Bündnis "Keine Südumfahrung"

Ein Bündnis aus Landwirten (IG Eigentümer/Landwirte IGEL), Bürgerinitiative "Herzo Süd bewahren", BUND Naturschutz (BN) und vielen UnterstützerInnen stemmt sich unter dem Slogan "Keine Südumfahrung" gegen die Planung.

Verkehrskonzept Herzogenaurach: Augen zu, weiter so!

Seit einigen Jahren denken die Stadträte über ein Verkehrskonzept in Herzogenaurach nach. Zuletzt wurde sogar diskutiert, wie denn 2035 Herzogenaurach aussehen wird. Aufgrund des aktuellen Wirtschaftsbooms in Deutschland habe man hochgerechnet, dass es dann wohl an die 35.000 Einwohner in Herzogenaurach geben wird, und der Verkehr aufgrund der Pendlerproblematik auch massiv zunehmen würde.

Stadt muss Alternativen prüfen

Vor einigen Wochen hat die Stadt festgestellt, dass ein weiteres Gutachten für eine Alternative zur Südumfahrung in Auftrag gegeben werden muss, um das Raumordnungsverfahren der Regierung von Mittelfranken zu erfüllen. Die dabei gewählte Alternative im Aurachtal bringt aber Lärm für die Anwohner.
━━━━━━━━━━━━━━━━
● **AUFGABE A**
Beantworte anhand des Textauszugs über die Südumfahrung:
(i) Unter welchem Slogan stemmt sich das Bündnis gegen die Planung?
(ii) Mit wie vielen Einwohnern rechnet man für Herzogenaurach im Jahr 2035?
(iii) Was bringt die gewählte Alternative im Aurachtal den Anwohnern?
Der Textauszug und die Zeilen haben unterschiedliche Quellen.
━━━━━━━━━━━━━━━━
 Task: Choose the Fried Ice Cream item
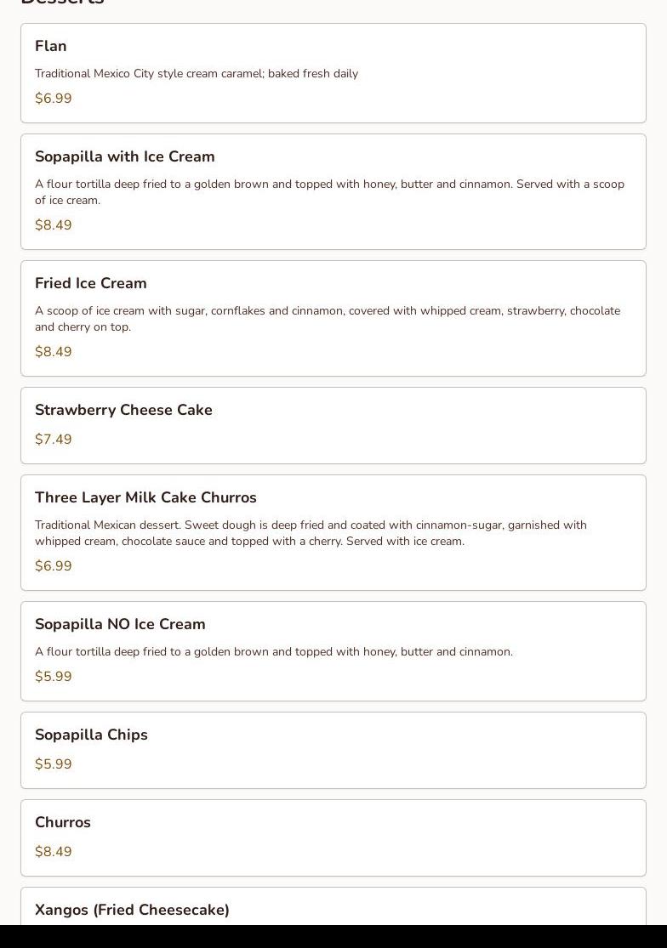(334, 319)
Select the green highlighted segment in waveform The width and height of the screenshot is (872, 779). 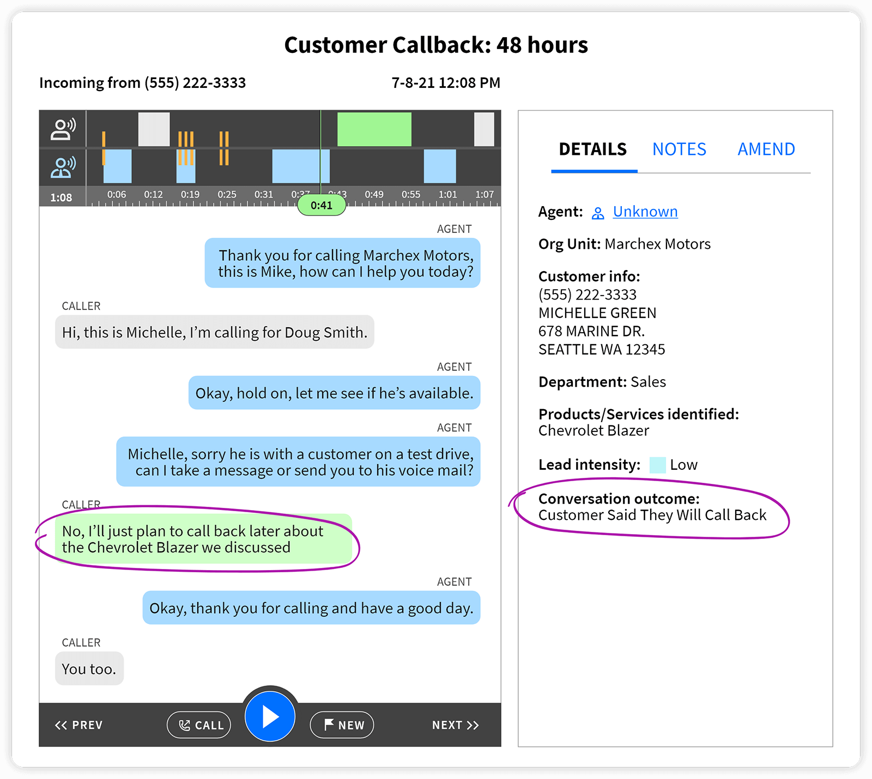[x=374, y=129]
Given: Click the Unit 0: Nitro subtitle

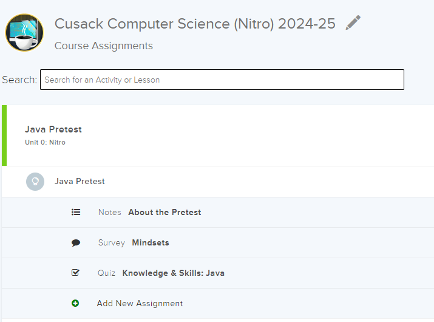Looking at the screenshot, I should pos(45,142).

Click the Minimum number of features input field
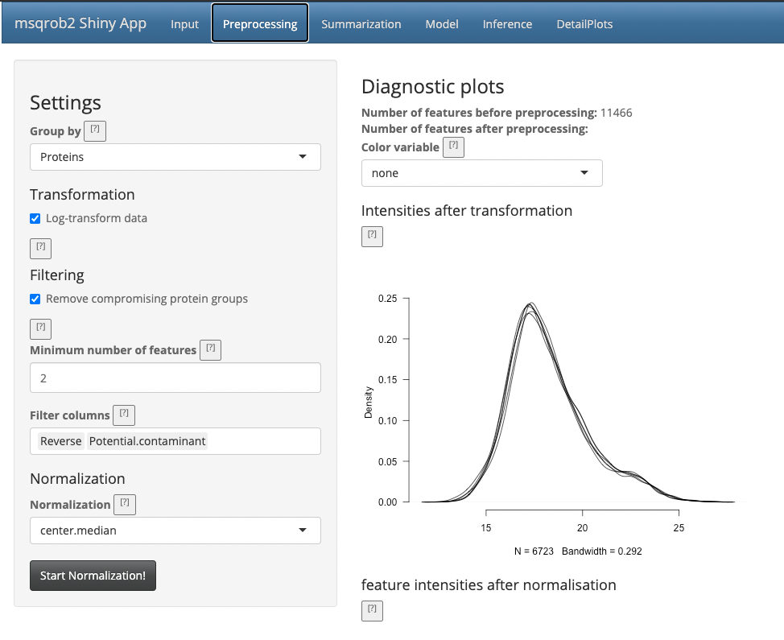pos(175,378)
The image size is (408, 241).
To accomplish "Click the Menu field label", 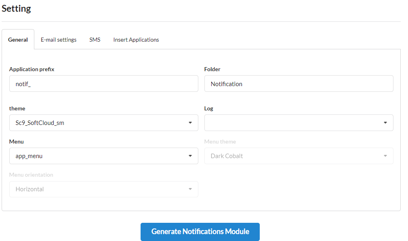I will (x=17, y=142).
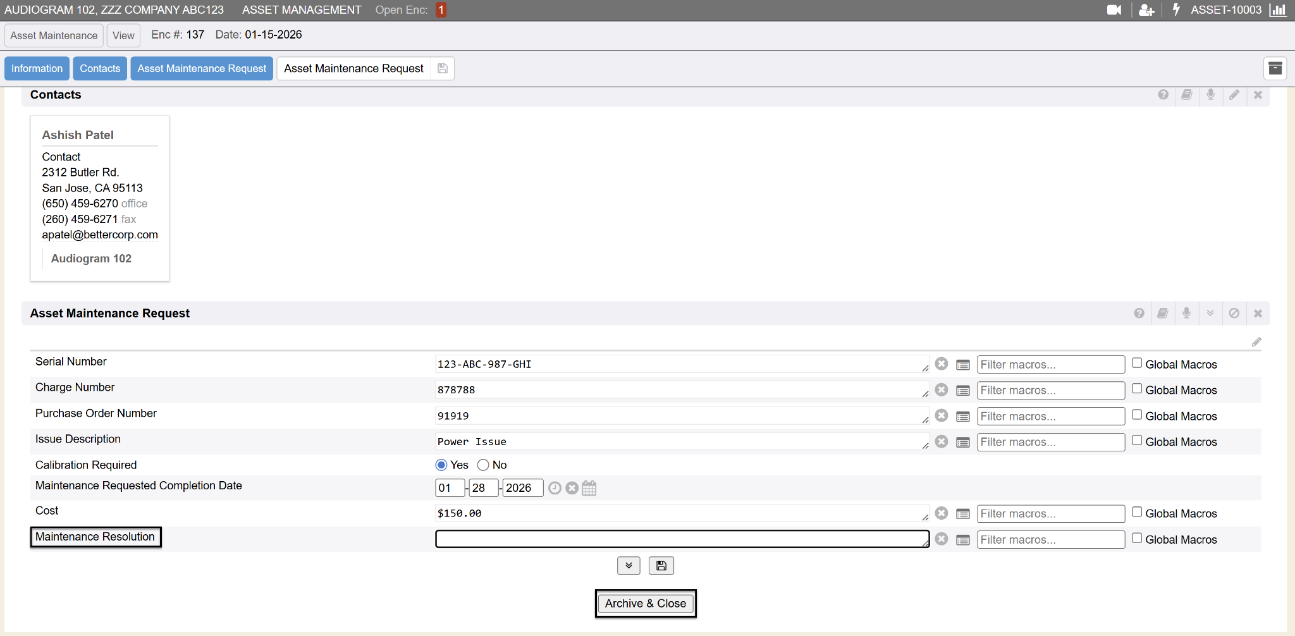Open macro list icon for Issue Description

coord(963,442)
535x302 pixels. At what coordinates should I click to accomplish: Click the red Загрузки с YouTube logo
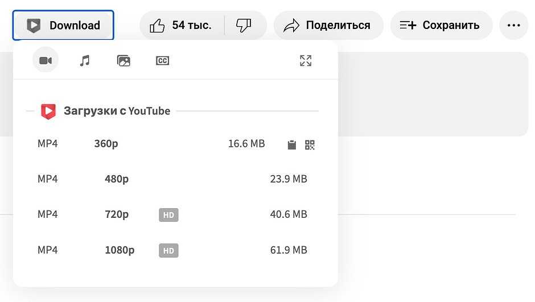(48, 111)
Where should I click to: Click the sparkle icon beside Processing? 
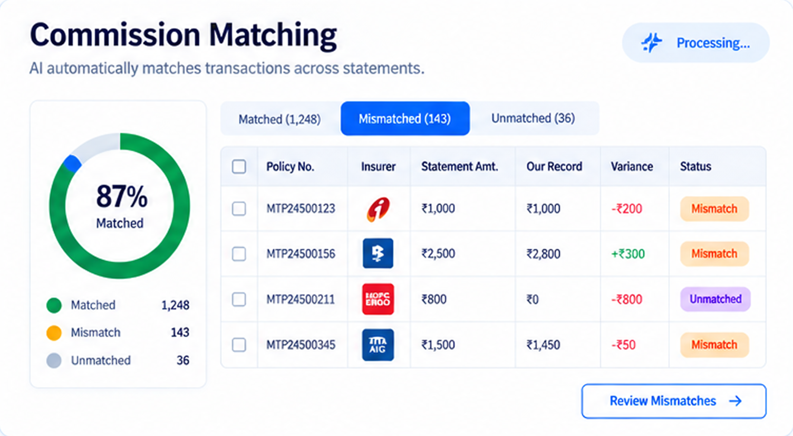[x=651, y=43]
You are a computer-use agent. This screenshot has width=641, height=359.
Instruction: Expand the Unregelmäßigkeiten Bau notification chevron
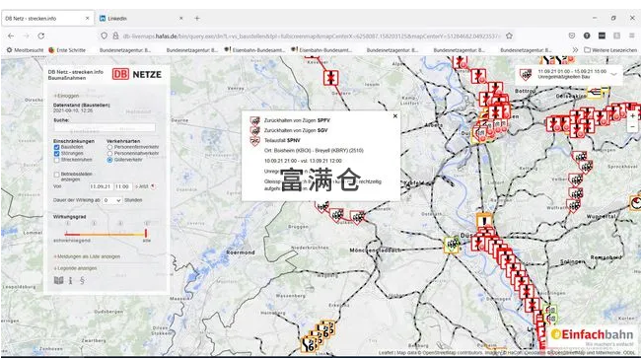[x=613, y=74]
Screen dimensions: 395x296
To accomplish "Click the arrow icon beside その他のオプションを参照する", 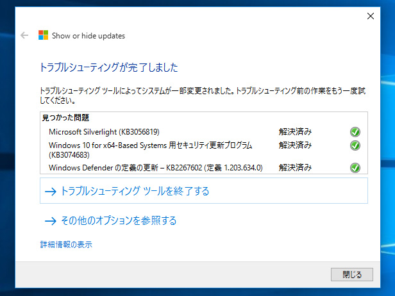I will click(x=50, y=221).
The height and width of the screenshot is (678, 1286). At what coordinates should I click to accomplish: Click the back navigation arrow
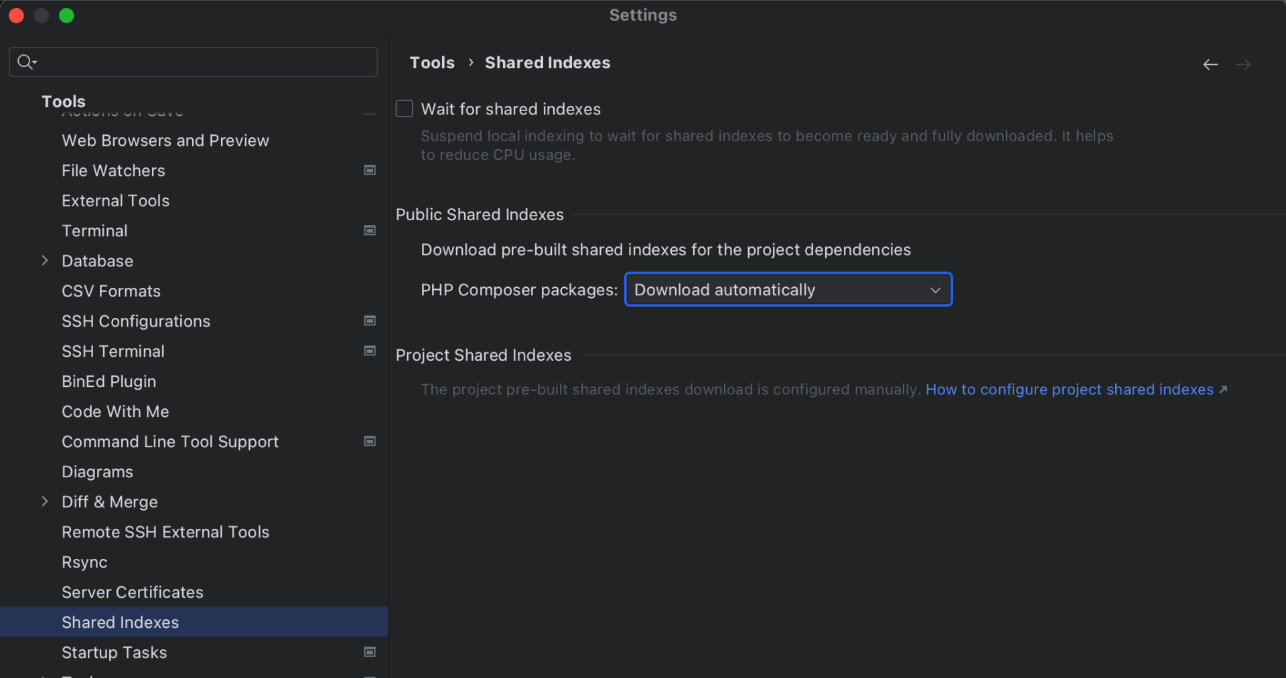[x=1210, y=64]
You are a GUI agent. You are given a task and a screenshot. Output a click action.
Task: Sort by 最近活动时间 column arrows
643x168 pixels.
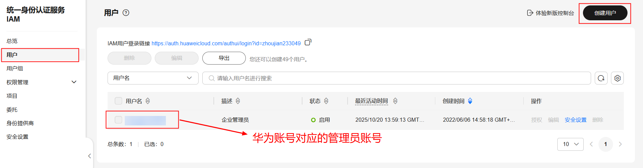click(x=395, y=101)
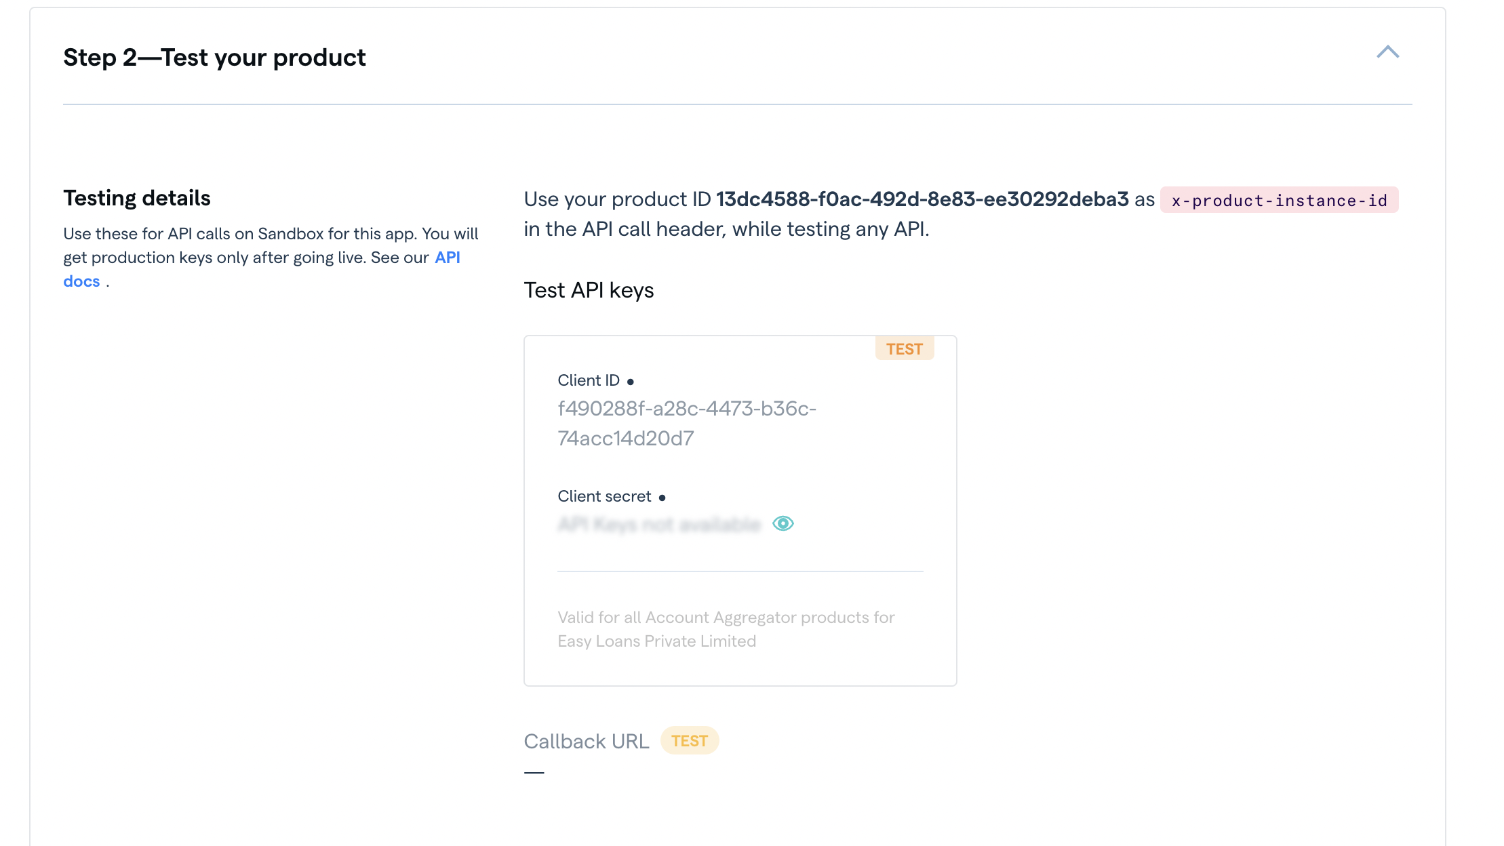Click the info dot next to Client ID
Image resolution: width=1504 pixels, height=846 pixels.
[630, 382]
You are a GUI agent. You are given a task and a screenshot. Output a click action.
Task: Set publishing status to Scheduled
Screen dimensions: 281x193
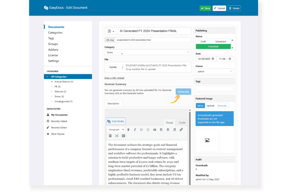pyautogui.click(x=220, y=42)
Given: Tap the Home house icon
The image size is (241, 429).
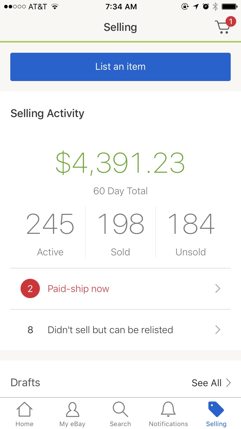Looking at the screenshot, I should pos(24,410).
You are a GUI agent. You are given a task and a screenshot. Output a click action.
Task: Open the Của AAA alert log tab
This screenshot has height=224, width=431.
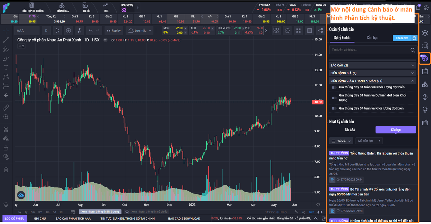point(350,130)
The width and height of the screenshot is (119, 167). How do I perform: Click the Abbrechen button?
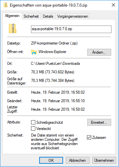point(77,160)
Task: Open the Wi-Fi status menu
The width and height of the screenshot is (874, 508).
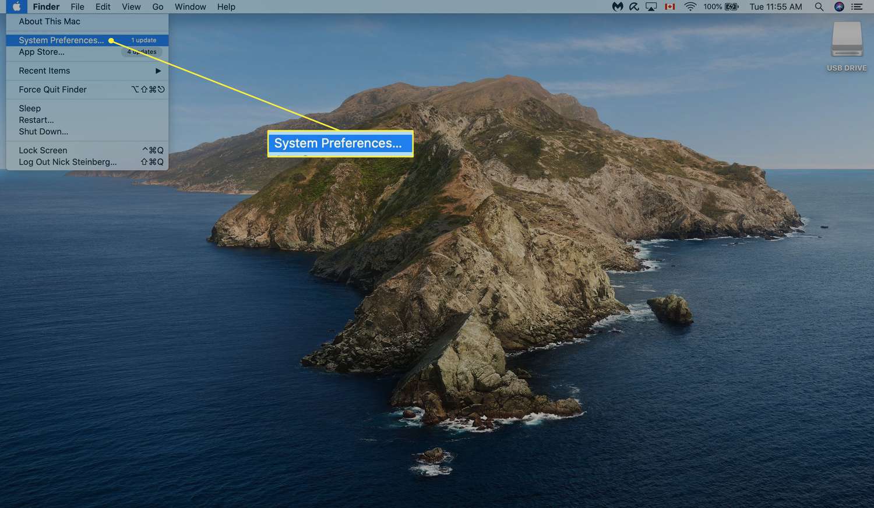Action: [x=690, y=7]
━━━━━━━━━━━━━━━━
● **AUFGABE B**
Schreib aus den Zeilen den Abschnitt ab, der mit der Zeile beginnt, die „The height and“ enthält, und mit der Zeile endet, die „Looking at the screenshot, I should pos(24,410).“ enthält. Lass die Bilder dabei weg.

● **ERGEBNIS A**
(i) „Keine Südumfahrung“
(ii) Mit an die 35.000 Einwohnern
(iii) Lärm

● **ERGEBNIS B**
The height and width of the screenshot is (678, 1286). At what coordinates should I click to accomplish: Click the back navigation arrow
[x=1210, y=64]
You are a GUI agent. You are given a task and a screenshot. Output a click action.
Task: Sort by 最近活动时间 column arrows
643x168 pixels.
click(x=395, y=101)
Click the info dot next to Client ID
Image resolution: width=1504 pixels, height=846 pixels.
[630, 382]
You are a GUI agent. You are given a task and a screenshot. Output a click action.
Task: Set publishing status to Scheduled
Screen dimensions: 281x193
pyautogui.click(x=220, y=42)
Given: Tap the Home house icon
The image size is (241, 429).
Looking at the screenshot, I should pos(24,410).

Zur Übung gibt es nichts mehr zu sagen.